Now I am hearing there are PVs on the back of the CS. I hope you are able to get photos.


----------



## TylerP42 (Aug 7, 2015)

There she is!


----------



## pennyk (Aug 7, 2015)

nice.


----------



## TylerP42 (Aug 7, 2015)

I talked to Mr. Z and he OK'd it, the mystery of Mr. Z will be solved, TONIGHT!


----------



## Bob Dylan (Aug 7, 2015)

Who is that Masked Man?

The Shadow knows and so do some of us! It won't be a big surprise that Mr. Z is really a swell guy!

Hope y'all have a great trip on the Starlight! We're envious!


----------



## TylerP42 (Aug 7, 2015)

*DAY THREE *

*6 AUG 2015*

We were scheduled to arrive in LAX at 13:30, meaning we would miss the Coast Starlight connection for the day, but we already had the reservation changed so we did not have to worry. I had breakfast, and when they called for lunch there was nothing I could eat (being gluten free, the only thing they had was grilled cheese). The SCA, Julio, was amazing.

We got into LA and one of the first things we did was check-in at the Metro Plaza Hotel. Very nice hotel, while I was there I noticed a Mexican market across the street and kept a mental note of it. A few hours later, me and Mrs. Z decided to go to Hollywood Blvd.

We took the Red line.

First place we decided to go was the Chinese theatre. Right next door there was a shopping center, where I saw an Oakley’s store and thought I’d take a look. I did a U-Turn as soon as I saw the cheapest sunglasses were $110. We then went and looked at a few stores, I got a LA Kings shirt and a Anaheim Ducks shirt. We saw the Hollywood sign and made sure to take a picture of it!

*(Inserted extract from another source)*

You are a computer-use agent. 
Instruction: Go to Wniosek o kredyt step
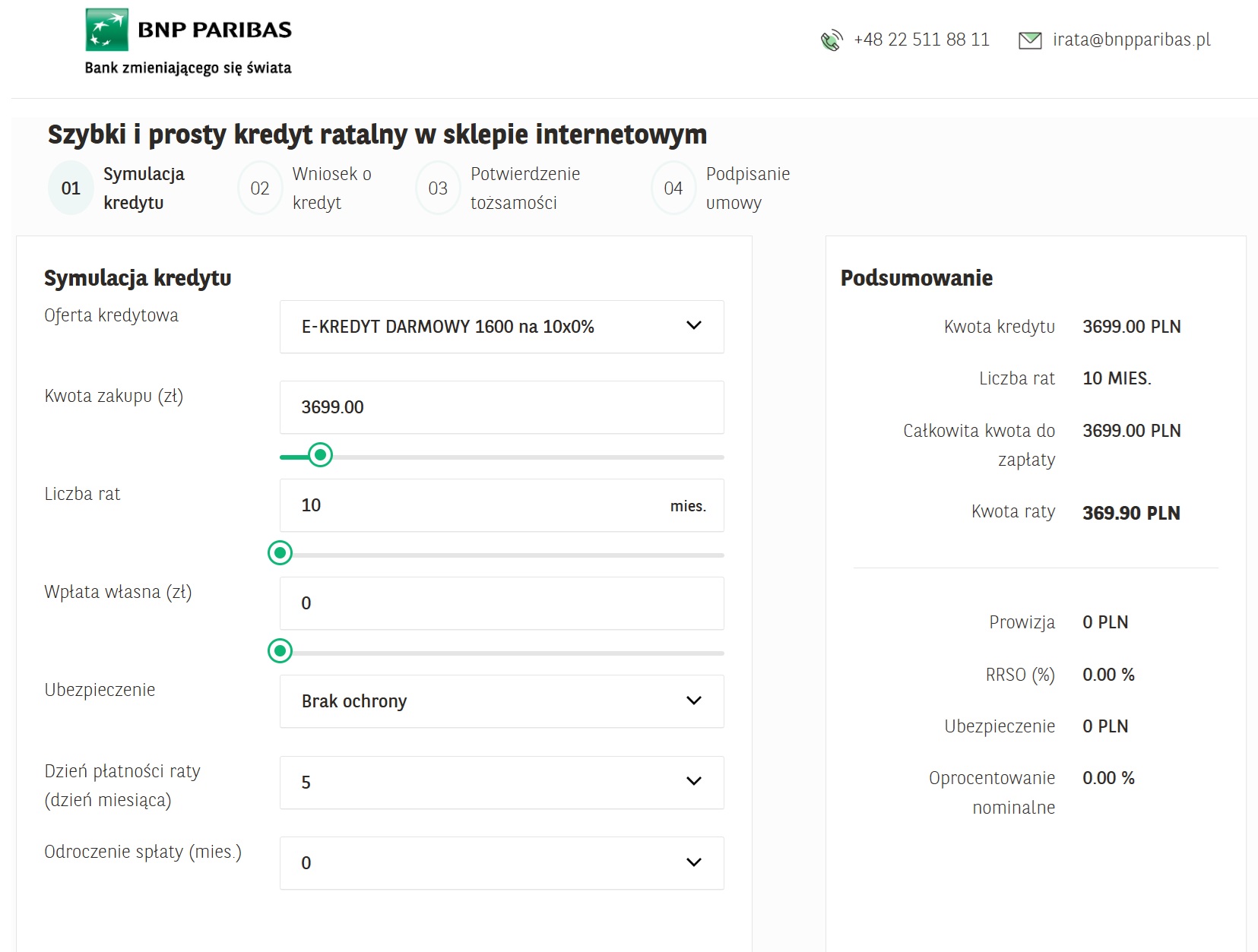click(331, 188)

Then we went was lunch/dinner at Mel’s Drive-In. It was amazing food; I had rotisserie chicken and mashed potatoes with a chocolate milkshake. The place had outstanding service and food.

After that we went to was Ripley’s Believe It or Not Museum. It was a very interesting place, with a lot of weird stuff going on. Next place, which was one of my favorites, was the wax museum!

I made sure to get my picture with my favorite movie actors and favorite movie, Tommy Lee Jones and Will Smith in Men in Black! It was very cool. I also got my picture with Morgan Freeman and a few other stars.

The next place we went to was the Guinness World Records Museum. It was kind of small and not very interesting.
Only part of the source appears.